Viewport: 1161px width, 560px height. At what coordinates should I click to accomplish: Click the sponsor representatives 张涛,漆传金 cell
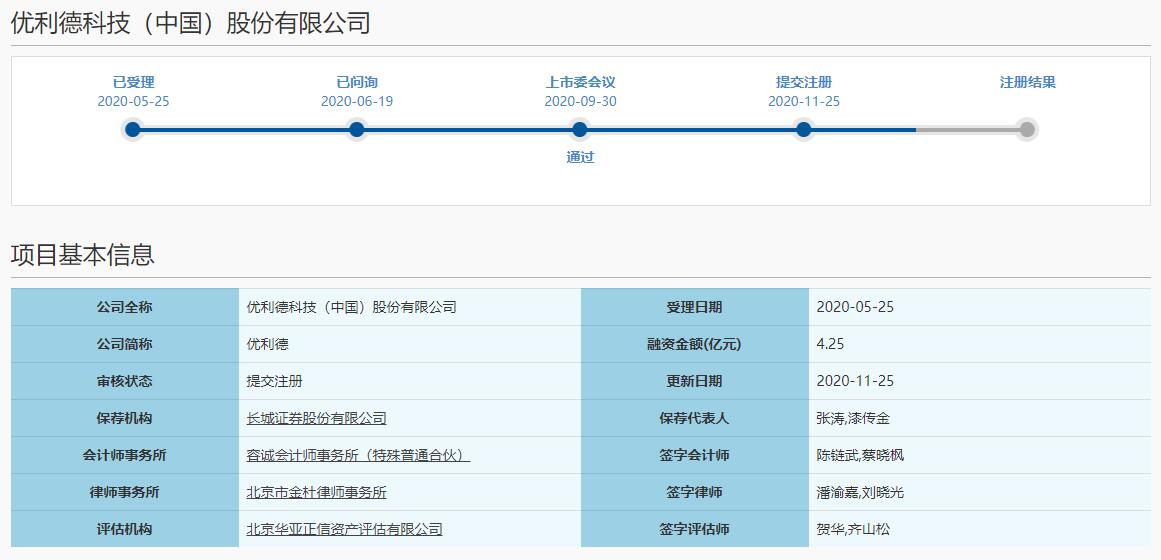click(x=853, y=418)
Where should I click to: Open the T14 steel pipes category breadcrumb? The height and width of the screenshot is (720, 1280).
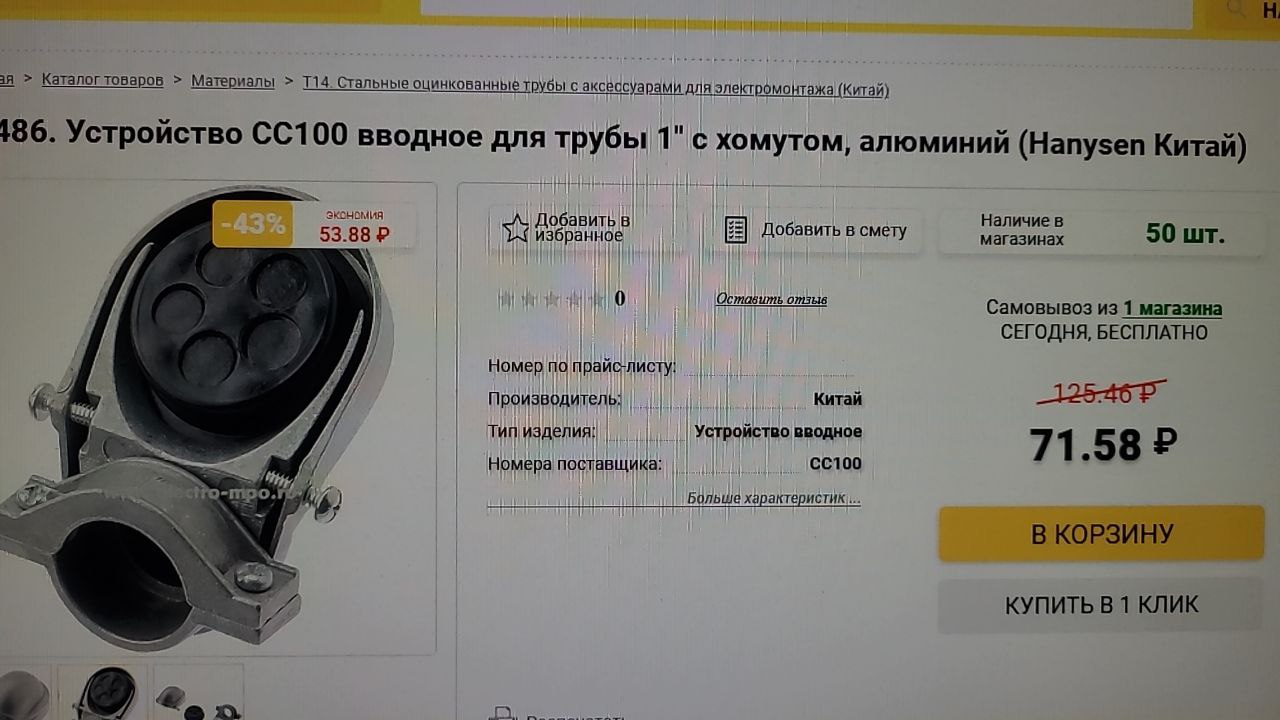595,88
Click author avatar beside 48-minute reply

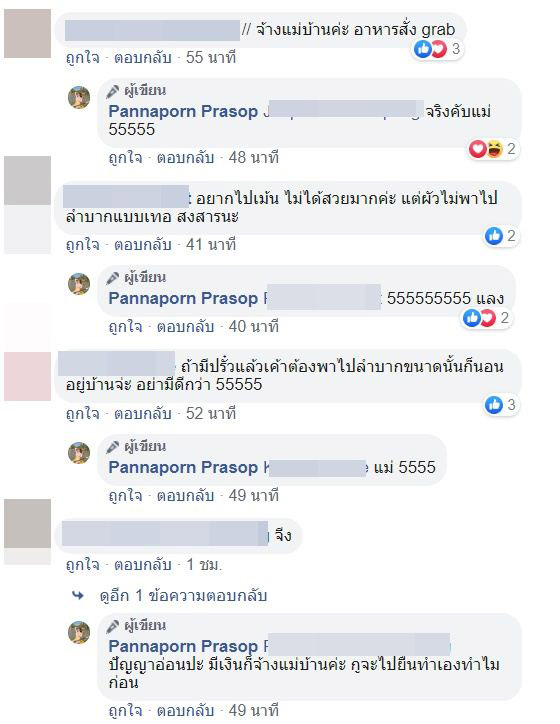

__________________________________________________

## [Task goal]
Retype the material above exactly, images excluded.

## [Solution to this problem]
Viewport: 1161px width, 560px height. At what coordinates should I click to accomplish: Click the sponsor representatives 张涛,漆传金 cell
click(x=853, y=418)
Where should I click to: Open the T14 steel pipes category breadcrumb? The height and width of the screenshot is (720, 1280).
595,88
Click author avatar beside 48-minute reply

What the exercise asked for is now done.